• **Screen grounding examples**
------------

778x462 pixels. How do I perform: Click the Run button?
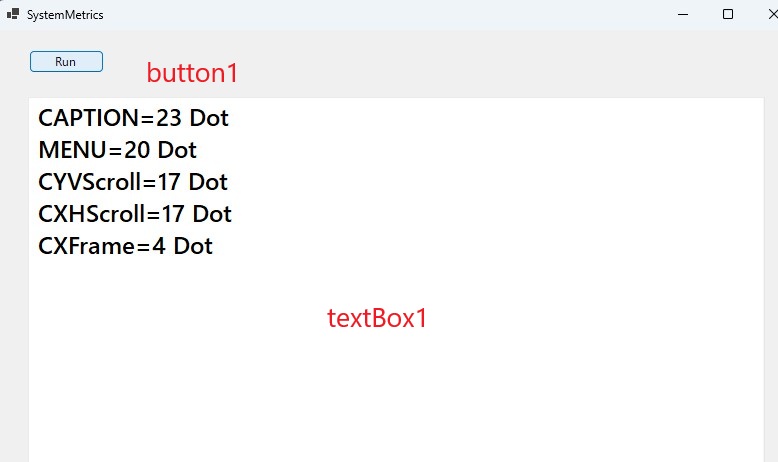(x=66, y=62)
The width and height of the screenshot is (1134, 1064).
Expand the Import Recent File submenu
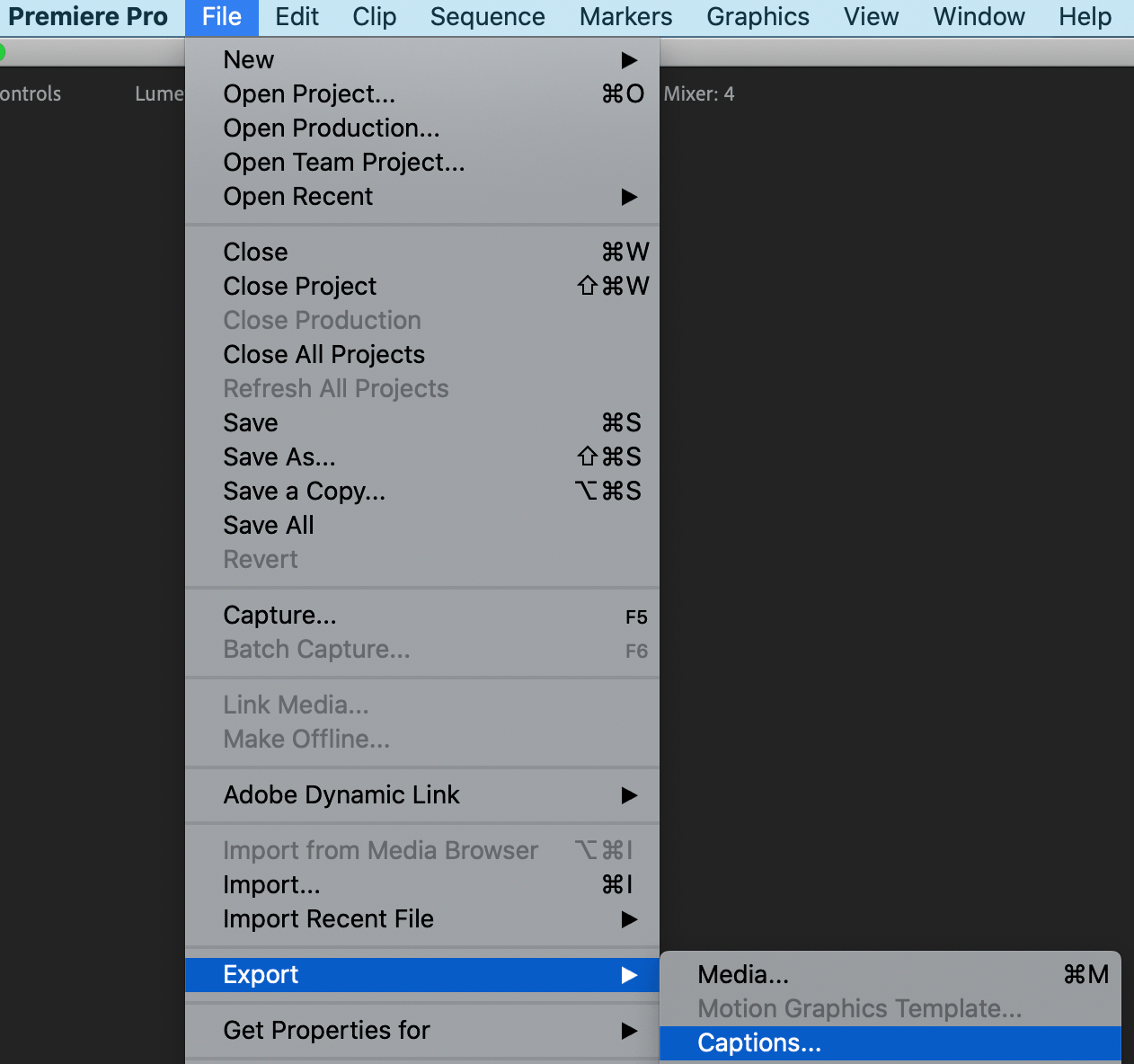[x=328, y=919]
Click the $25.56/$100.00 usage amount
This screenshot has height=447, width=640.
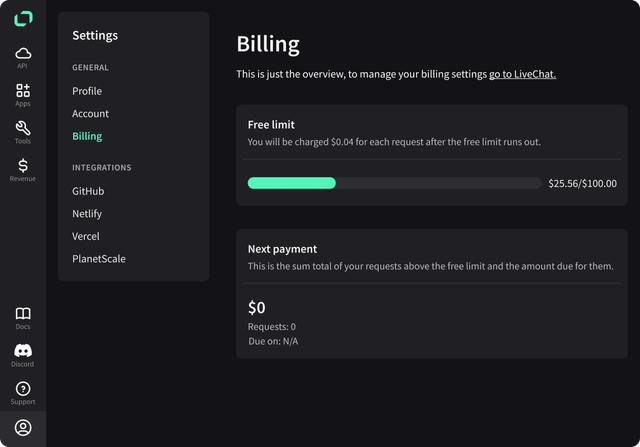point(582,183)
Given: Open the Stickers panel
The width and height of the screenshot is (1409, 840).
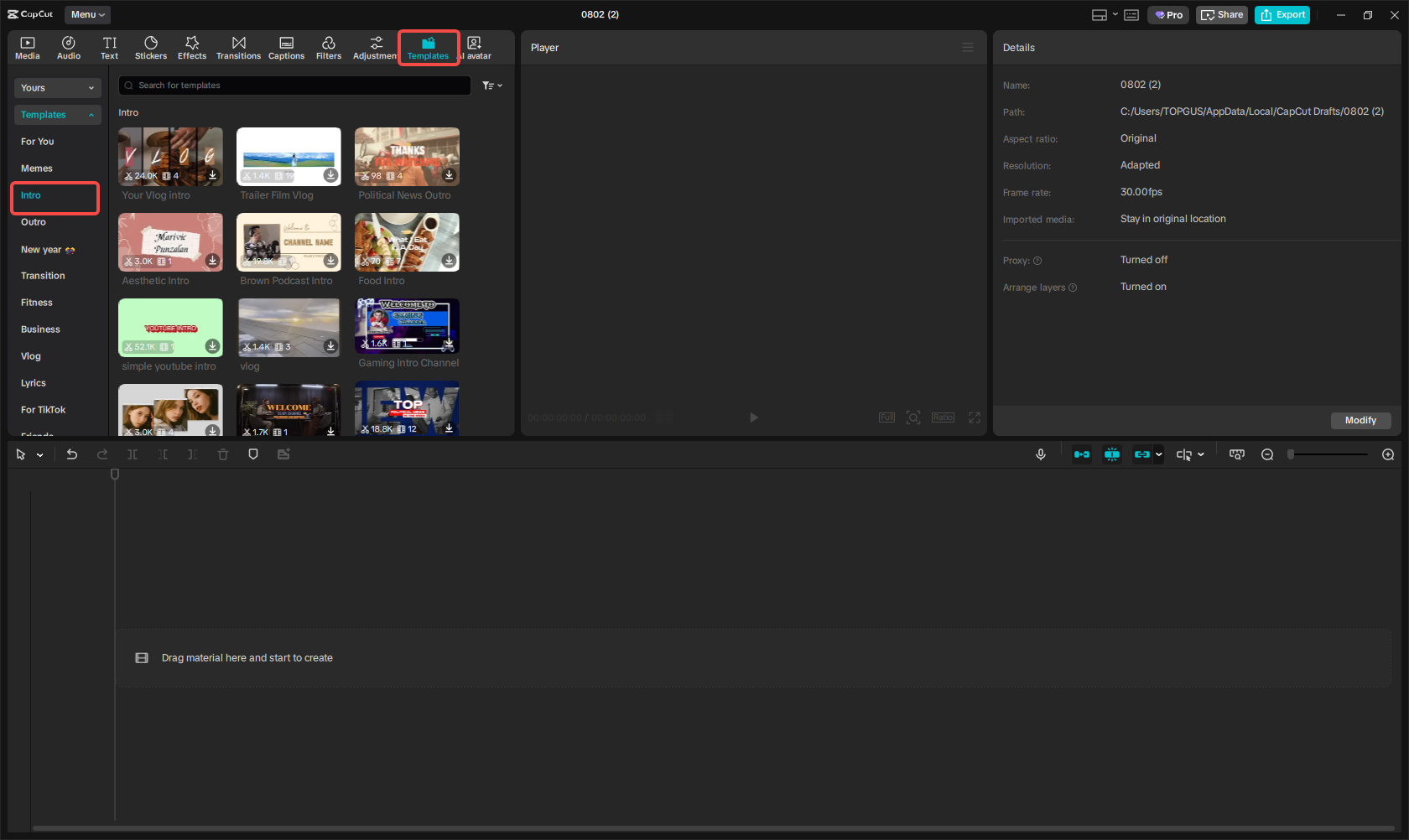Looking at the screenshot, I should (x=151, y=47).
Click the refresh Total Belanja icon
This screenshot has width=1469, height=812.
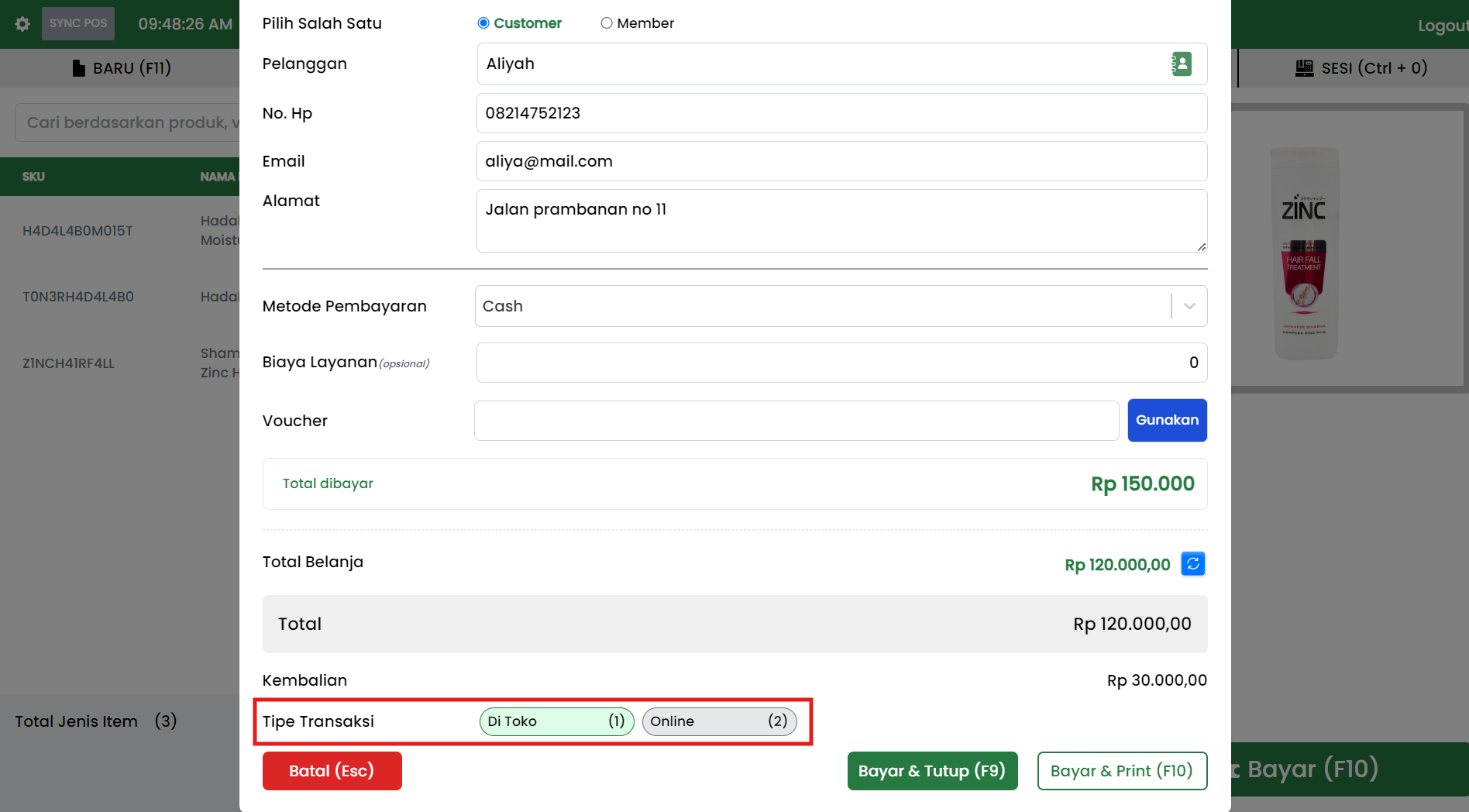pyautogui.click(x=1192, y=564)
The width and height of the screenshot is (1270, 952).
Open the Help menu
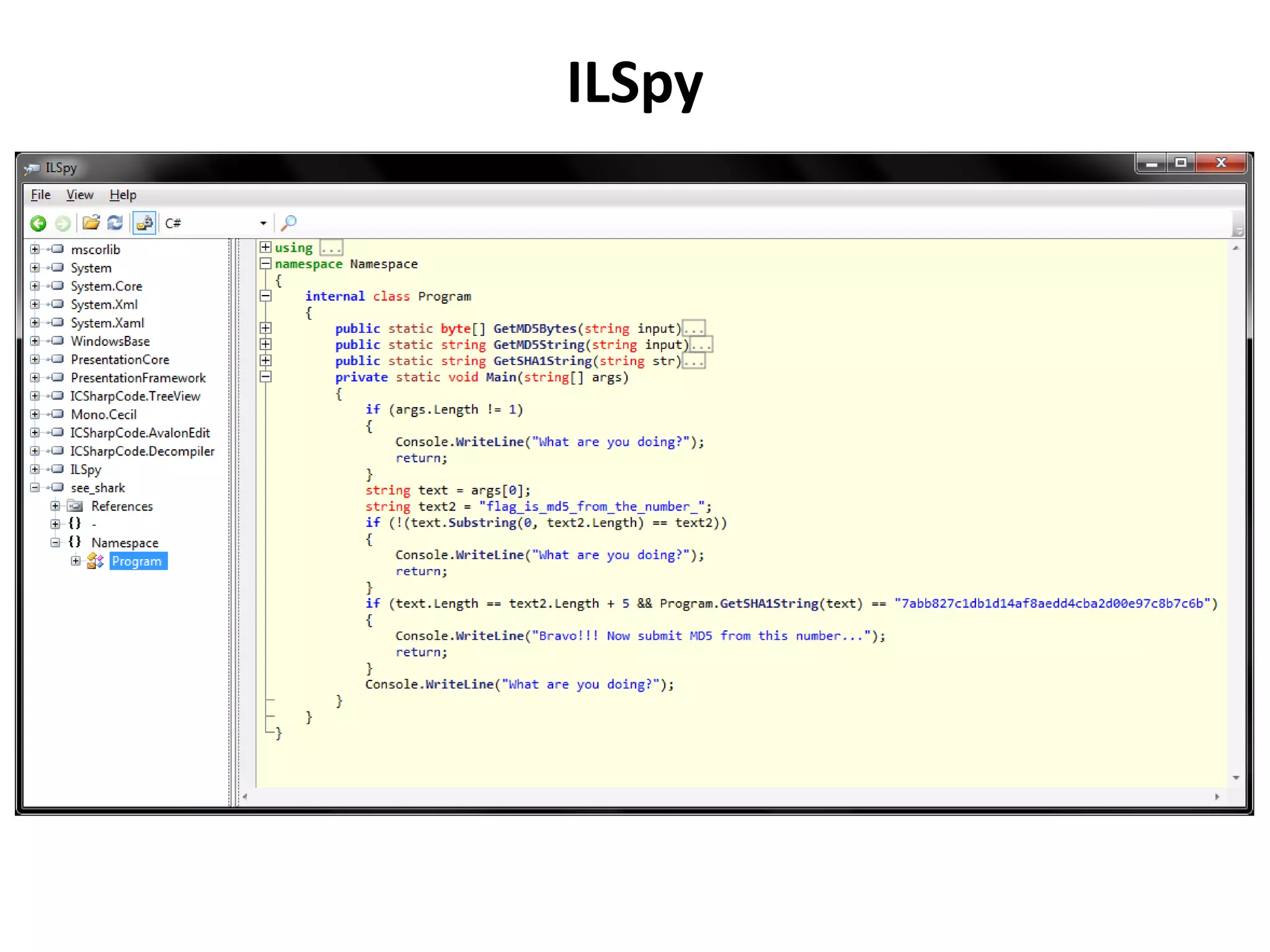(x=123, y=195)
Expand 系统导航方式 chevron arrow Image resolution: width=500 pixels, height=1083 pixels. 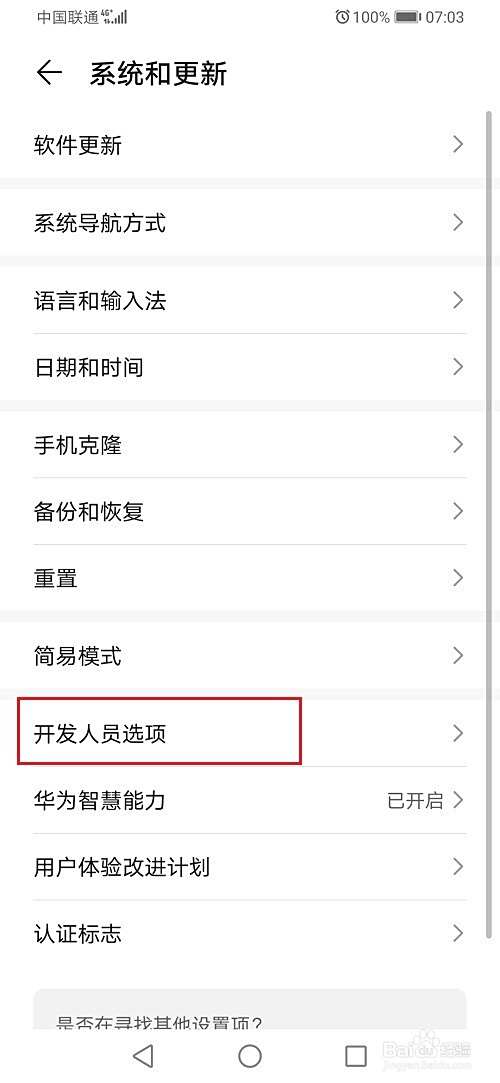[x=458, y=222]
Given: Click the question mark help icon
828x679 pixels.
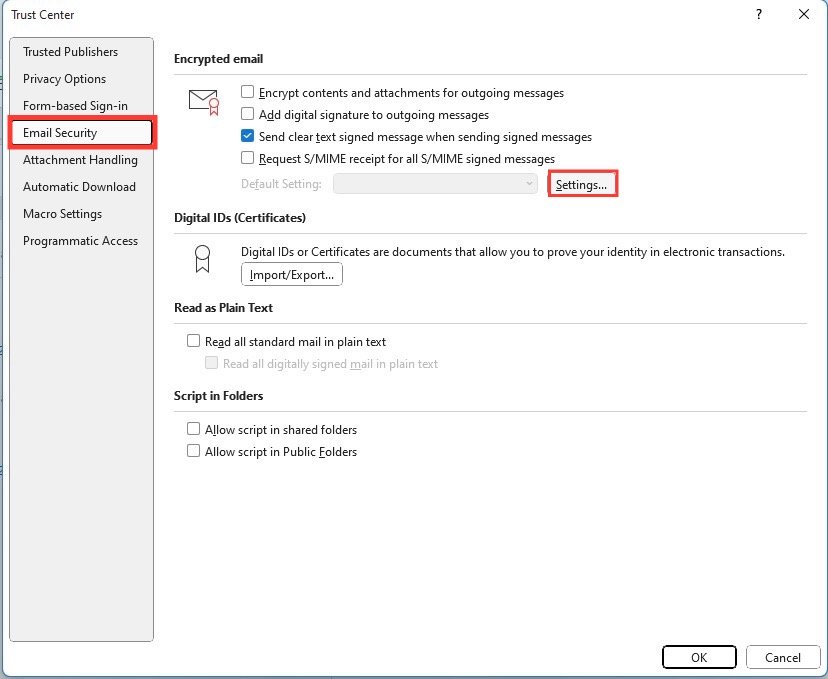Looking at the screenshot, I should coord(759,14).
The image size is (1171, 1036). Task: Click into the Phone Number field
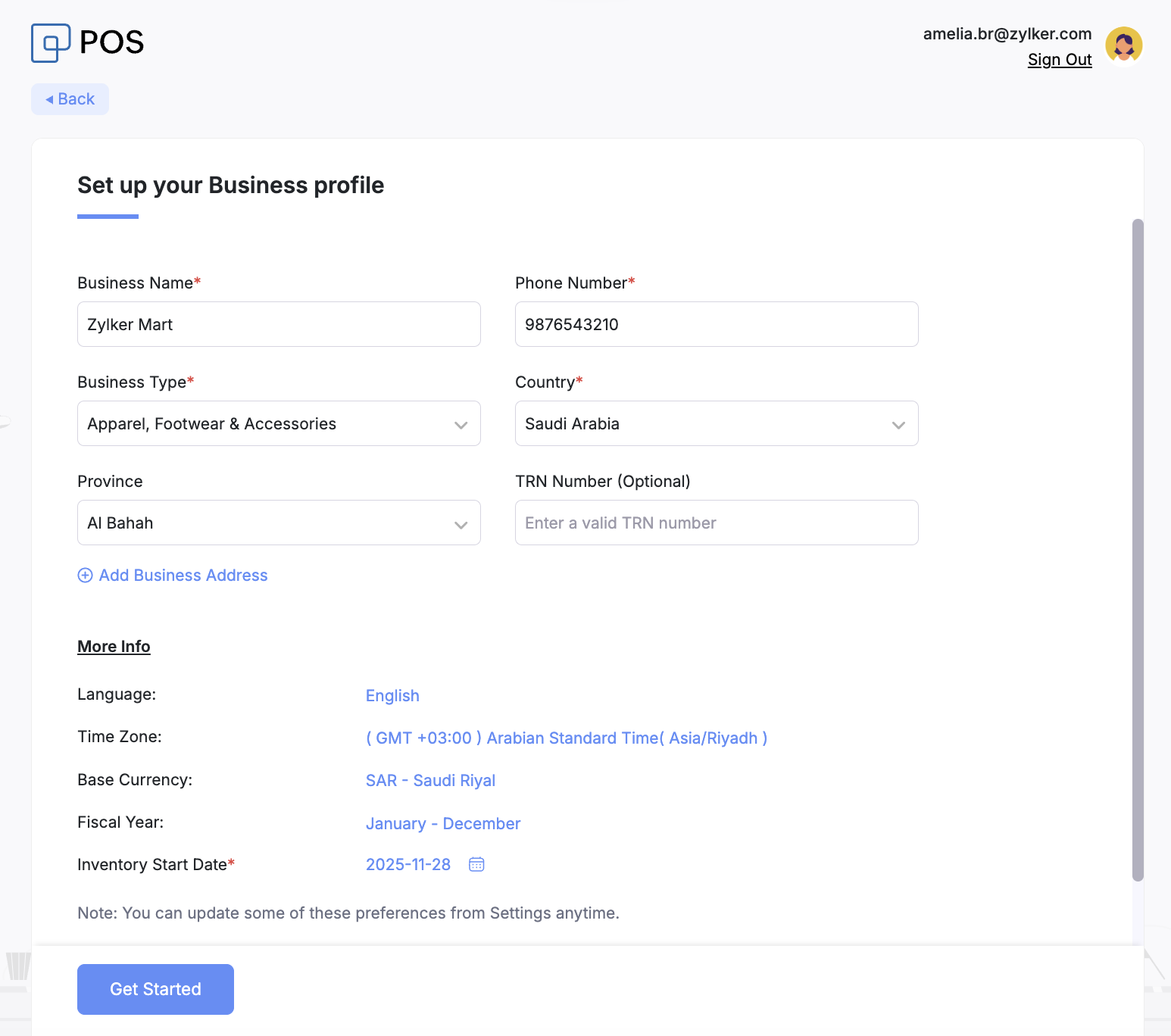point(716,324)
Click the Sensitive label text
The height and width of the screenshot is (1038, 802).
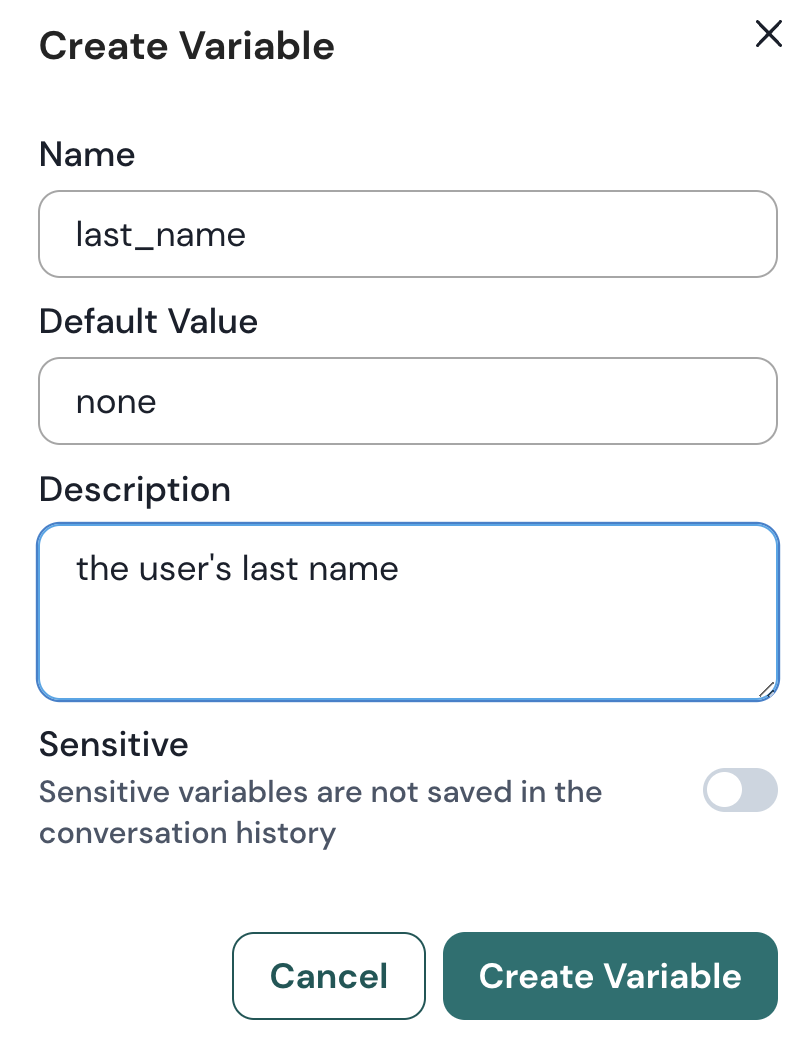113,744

------------

Output everything from the start of the records down through the line containing "[x=328, y=919]" as a Markdown table with the columns Row and Line, numbering each line and skipping blank lines. Leave the pictures out.

• **SOLUTION TO THIS EXERCISE**
| Row | Line |
|---|---|
| 1 | 778x462 pixels. How do I perform: Click the Run button? |
| 2 | (x=66, y=62) |
| 3 | The width and height of the screenshot is (1134, 1064). |
| 4 | Expand the Import Recent File submenu |
| 5 | [x=328, y=919] |